671 sayılı Kanun Hükmünde Kararname (KHK) ile “denetimli serbestlik” ve “koşullu salıverme (şartlı tahliye)” kurumlarına ilişkin süre şartlarında çok önemli değişiklikler yapıldı[1].

Denetimli serbestlik ve koşullu salıverme, mahkeme kararına göre verilen hapis cezasının ne kadarının cezaevinde çekileceğini belirlemede birbirine bağlı iki kurum.

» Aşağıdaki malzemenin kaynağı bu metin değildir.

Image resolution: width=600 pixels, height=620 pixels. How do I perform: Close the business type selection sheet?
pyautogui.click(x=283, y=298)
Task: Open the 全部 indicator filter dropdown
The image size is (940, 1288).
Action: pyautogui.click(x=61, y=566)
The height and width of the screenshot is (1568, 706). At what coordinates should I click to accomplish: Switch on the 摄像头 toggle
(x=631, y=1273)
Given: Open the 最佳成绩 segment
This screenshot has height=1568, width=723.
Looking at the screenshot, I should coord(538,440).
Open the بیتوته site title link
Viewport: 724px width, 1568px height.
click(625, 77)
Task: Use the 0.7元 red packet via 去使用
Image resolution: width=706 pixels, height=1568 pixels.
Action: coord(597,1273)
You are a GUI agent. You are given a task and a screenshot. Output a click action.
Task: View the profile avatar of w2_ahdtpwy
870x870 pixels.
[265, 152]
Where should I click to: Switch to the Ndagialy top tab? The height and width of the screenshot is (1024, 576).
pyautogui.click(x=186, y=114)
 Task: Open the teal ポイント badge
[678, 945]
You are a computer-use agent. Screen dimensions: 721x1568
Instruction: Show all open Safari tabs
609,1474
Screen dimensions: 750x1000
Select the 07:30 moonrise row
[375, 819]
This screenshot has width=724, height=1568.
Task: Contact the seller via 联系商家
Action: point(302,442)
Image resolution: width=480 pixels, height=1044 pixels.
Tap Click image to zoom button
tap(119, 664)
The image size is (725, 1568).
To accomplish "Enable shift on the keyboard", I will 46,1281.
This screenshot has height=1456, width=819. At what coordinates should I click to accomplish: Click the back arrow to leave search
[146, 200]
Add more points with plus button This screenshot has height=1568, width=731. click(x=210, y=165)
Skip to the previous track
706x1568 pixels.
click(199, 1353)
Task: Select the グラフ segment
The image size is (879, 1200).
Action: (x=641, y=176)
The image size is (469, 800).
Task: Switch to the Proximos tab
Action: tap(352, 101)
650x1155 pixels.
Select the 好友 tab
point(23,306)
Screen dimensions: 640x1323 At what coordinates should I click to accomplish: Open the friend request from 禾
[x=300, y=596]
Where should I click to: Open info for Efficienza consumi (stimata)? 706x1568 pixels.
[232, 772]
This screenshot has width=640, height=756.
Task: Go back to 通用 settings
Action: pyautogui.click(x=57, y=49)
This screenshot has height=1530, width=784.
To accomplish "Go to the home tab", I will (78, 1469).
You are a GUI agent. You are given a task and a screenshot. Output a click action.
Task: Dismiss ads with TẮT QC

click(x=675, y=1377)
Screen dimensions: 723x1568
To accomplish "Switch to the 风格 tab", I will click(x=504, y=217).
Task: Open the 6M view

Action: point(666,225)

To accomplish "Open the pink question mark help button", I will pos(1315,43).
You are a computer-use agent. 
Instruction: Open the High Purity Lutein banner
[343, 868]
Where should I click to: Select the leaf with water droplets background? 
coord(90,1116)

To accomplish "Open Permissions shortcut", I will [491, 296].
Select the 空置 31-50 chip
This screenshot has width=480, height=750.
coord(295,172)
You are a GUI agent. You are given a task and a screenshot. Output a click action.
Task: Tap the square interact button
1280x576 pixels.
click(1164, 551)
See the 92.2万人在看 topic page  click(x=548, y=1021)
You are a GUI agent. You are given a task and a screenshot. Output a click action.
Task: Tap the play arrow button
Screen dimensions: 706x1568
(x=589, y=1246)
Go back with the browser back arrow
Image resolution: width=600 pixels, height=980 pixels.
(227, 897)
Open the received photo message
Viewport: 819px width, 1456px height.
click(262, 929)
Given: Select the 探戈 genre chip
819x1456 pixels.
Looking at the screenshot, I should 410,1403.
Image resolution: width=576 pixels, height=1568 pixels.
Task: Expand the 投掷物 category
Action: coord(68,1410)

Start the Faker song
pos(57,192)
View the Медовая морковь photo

Söz konusu iki kurum ve karmaşık infaz hesaplamaları, uzun uzun anlatmakla bitmez. Bu nedenle, kurumlara kısaca değinerek, doğrudan değişikliklerin vergi suç ve cezaları bakımından etkisinden söz etmekte fayda var.
 
Denetimli Serbestlik 2 Yıl, Koşullu Salıverme Cezanın 1/2’si

671 sayılı KHK ile denetimli serbestliğe ilişkin hükümdeki (5275 sayılı Kanun md. 105/A) 1 yıllık süre, 1 Temmuz 2016 tarihinde önce işlenmiş suçlardan mahkum olanların veya olacakların lehine olacak şekilde 2 yıla çıkarıldı.

Yeni durumda, koşullu salıverilmesine 2 yıl veya daha az süre kalan iyi halli hükümlülerin, cezalarının koşullu salıverilme tarihine kadar olan kısmının denetimli serbestlik tedbiri uygulanmak suretiyle infazı mümkün olacak.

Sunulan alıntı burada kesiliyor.